··· EXCERPTED DATA ···
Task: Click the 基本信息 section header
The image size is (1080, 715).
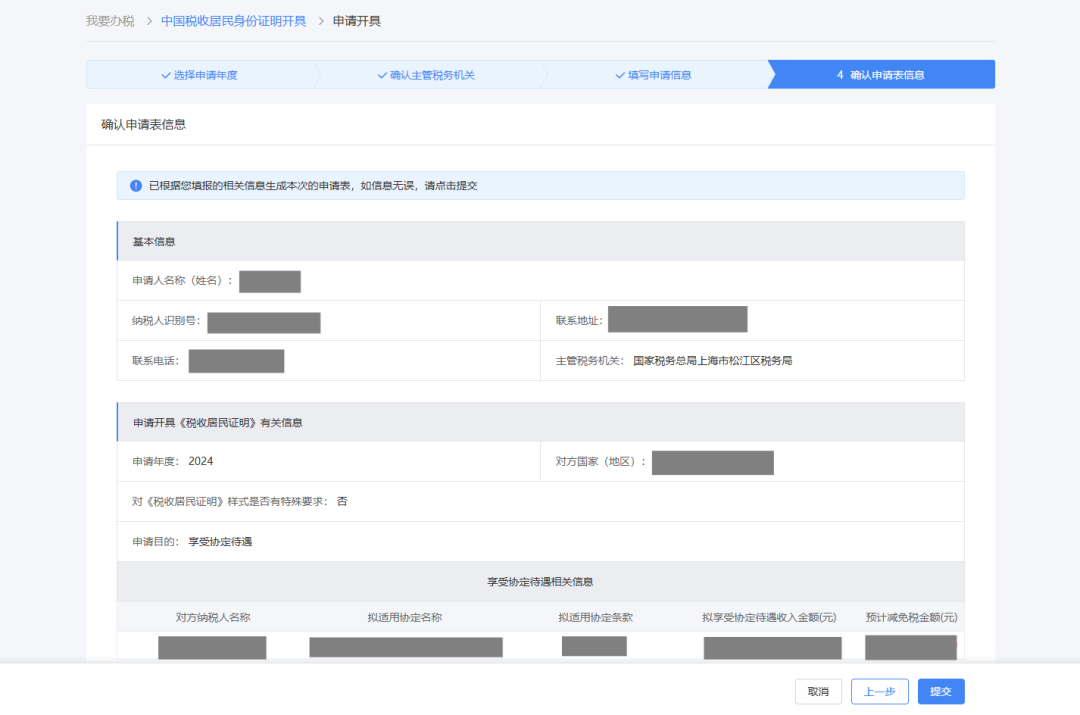Action: point(155,242)
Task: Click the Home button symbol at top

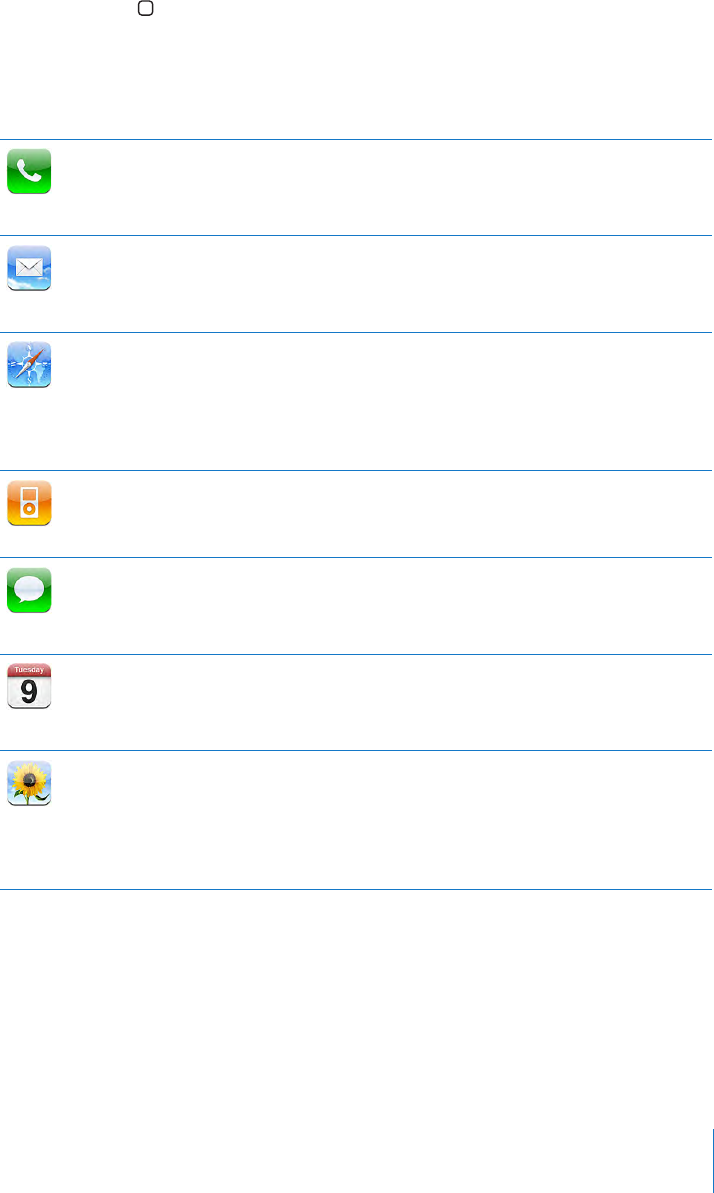Action: click(145, 8)
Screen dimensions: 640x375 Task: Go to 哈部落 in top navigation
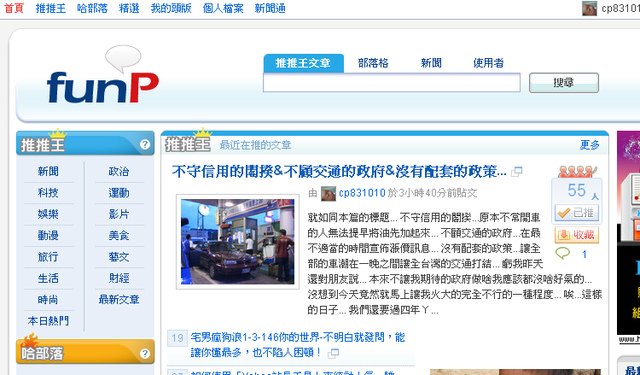pyautogui.click(x=92, y=9)
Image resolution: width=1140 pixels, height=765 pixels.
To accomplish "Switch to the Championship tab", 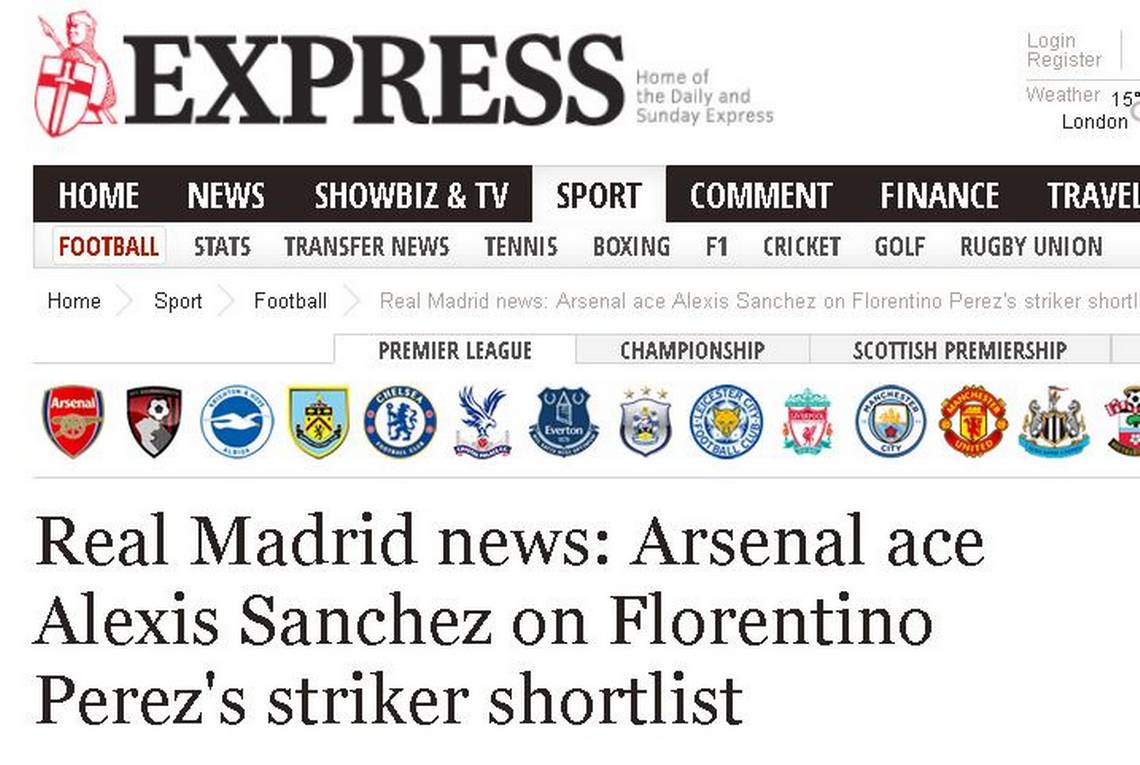I will (x=692, y=350).
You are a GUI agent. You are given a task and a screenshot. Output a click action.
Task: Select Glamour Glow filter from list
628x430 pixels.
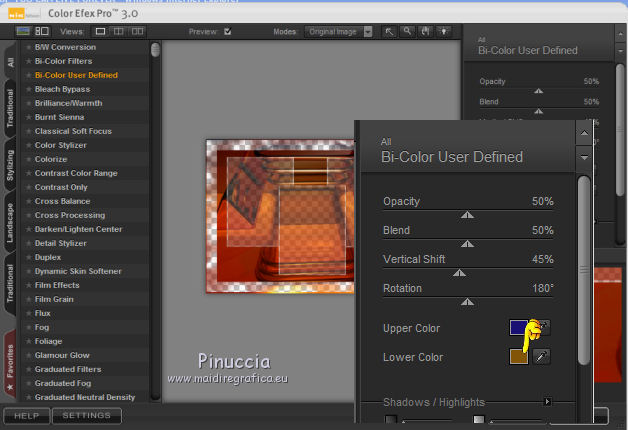pyautogui.click(x=62, y=355)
···
Could you repeat exactly the lines from the one containing "Task: Select Glamour Glow filter from list" through the last line of the records, both included, without the pictures?

**ANSWER BOX**:
Task: Select Glamour Glow filter from list
628x430 pixels.
pyautogui.click(x=62, y=355)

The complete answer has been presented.